This is an automated email from the ASF dual-hosted git repository.
viirya pushed a commit to branch master
in repository https://gitbox.apache.org/repos/asf/spark.git
The following commit(s) were added to refs/heads/master by this push:
new df195ac59de5 [SPARK-55802][SQL] Fix integer overflow when computing
Arrow batch bytes
df195ac59de5 is described below
commit df195ac59de5bd896cd70699cfe96ebf78bf2976
Author: Liang-Chi Hsieh <[email protected]>
AuthorDate: Wed Mar 4 08:21:38 2026 -0800
[SPARK-55802][SQL] Fix integer overflow when computing Arrow batch bytes
### What changes were proposed in this pull request?
`ArrowWriter.sizeInBytes()` and `SliceBytesArrowOutputProcessorImpl
.getBatchBytes()` both accumulated per-column buffer sizes (each an `Int`) into
an `Int` accumulator.
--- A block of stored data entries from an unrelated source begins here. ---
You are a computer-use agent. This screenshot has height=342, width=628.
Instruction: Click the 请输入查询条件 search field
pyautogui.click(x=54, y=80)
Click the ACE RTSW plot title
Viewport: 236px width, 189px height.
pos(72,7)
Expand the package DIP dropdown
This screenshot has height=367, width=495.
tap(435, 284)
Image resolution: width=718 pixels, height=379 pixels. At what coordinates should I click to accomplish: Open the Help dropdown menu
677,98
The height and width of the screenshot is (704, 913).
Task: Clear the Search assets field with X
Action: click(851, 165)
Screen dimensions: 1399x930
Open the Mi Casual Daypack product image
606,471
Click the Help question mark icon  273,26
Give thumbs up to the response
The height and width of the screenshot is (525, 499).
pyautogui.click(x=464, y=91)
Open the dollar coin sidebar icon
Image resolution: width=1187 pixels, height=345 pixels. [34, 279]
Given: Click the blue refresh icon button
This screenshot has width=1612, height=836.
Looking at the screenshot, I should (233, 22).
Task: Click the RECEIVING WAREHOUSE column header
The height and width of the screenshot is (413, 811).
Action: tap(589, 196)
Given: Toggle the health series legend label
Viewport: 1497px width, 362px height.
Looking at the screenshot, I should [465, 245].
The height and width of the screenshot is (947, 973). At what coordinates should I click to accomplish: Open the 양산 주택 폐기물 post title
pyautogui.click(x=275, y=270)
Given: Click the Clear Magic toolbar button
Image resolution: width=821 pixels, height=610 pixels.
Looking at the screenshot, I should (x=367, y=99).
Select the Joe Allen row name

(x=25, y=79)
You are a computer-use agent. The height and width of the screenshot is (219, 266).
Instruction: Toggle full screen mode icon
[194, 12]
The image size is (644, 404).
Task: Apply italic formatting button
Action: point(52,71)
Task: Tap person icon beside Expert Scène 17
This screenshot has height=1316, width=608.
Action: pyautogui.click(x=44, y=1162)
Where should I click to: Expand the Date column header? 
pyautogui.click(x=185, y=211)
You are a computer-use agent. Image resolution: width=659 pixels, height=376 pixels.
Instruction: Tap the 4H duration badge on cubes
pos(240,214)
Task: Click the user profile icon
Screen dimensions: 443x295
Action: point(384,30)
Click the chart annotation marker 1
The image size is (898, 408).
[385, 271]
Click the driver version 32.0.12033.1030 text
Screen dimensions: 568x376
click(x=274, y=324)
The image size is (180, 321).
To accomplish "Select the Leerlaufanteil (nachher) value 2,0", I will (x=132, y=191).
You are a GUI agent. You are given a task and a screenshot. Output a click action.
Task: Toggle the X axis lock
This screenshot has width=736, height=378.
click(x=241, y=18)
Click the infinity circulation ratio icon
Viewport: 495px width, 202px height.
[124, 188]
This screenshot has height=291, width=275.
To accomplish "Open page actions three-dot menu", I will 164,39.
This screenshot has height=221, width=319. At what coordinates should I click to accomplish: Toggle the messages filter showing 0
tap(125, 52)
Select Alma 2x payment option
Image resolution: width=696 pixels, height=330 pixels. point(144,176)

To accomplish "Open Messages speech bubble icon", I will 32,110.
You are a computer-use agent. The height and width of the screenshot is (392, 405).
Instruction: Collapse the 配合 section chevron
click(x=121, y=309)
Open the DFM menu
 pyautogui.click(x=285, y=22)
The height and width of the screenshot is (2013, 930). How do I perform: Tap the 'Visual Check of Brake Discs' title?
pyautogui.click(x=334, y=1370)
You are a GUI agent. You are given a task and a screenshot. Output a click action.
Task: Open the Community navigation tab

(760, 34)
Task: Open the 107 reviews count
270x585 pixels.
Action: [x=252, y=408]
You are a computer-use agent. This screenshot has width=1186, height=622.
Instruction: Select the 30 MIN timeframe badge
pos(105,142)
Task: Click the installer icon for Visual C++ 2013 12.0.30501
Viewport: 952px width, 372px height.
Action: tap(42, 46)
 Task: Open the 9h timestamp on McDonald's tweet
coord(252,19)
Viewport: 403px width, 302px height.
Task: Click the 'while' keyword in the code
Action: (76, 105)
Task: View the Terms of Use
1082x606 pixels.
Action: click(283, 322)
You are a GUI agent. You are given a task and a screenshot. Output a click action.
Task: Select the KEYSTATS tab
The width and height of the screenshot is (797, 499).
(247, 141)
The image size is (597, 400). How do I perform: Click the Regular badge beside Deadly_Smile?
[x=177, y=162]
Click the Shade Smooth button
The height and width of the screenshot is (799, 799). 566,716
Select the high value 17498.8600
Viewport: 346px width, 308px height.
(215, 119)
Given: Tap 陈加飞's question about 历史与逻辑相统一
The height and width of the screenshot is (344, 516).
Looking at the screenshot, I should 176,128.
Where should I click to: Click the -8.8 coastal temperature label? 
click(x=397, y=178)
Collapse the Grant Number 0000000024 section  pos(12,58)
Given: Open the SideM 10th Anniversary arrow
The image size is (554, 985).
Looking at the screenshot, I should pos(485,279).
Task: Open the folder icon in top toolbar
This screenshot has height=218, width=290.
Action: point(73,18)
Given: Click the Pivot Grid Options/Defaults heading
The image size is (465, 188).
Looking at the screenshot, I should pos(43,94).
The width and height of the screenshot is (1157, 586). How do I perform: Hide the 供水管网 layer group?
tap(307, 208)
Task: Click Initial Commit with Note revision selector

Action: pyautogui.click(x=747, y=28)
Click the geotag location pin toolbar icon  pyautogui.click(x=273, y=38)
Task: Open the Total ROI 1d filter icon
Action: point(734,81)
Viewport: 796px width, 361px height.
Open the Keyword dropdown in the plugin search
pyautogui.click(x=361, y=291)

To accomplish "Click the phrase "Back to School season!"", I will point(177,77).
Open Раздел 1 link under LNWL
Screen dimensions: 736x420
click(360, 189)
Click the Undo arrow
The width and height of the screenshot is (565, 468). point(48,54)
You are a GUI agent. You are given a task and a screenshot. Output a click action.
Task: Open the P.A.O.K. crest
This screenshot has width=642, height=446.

When the total exceeds 2 GB the sum silently wraps
negative, causing the byte-limit checks controlled by
`spark.sql.execution.arrow.maxBytesPerBatch` and
`spark.sql.execution.arrow.maxBytesPerOutputBatch` to behave incorrectly
and potentially allow oversized batches through.
Fix by changing both accumulators and return types to `Long`.
### Why are the changes needed?
Fix possible overflow when calculating Arrow batch bytes.
### Does this PR introduce _any_ user-facing change?
No
### How was this patch tested?
Existing tests.
### Was this patch authored or co-authored using generative AI tooling?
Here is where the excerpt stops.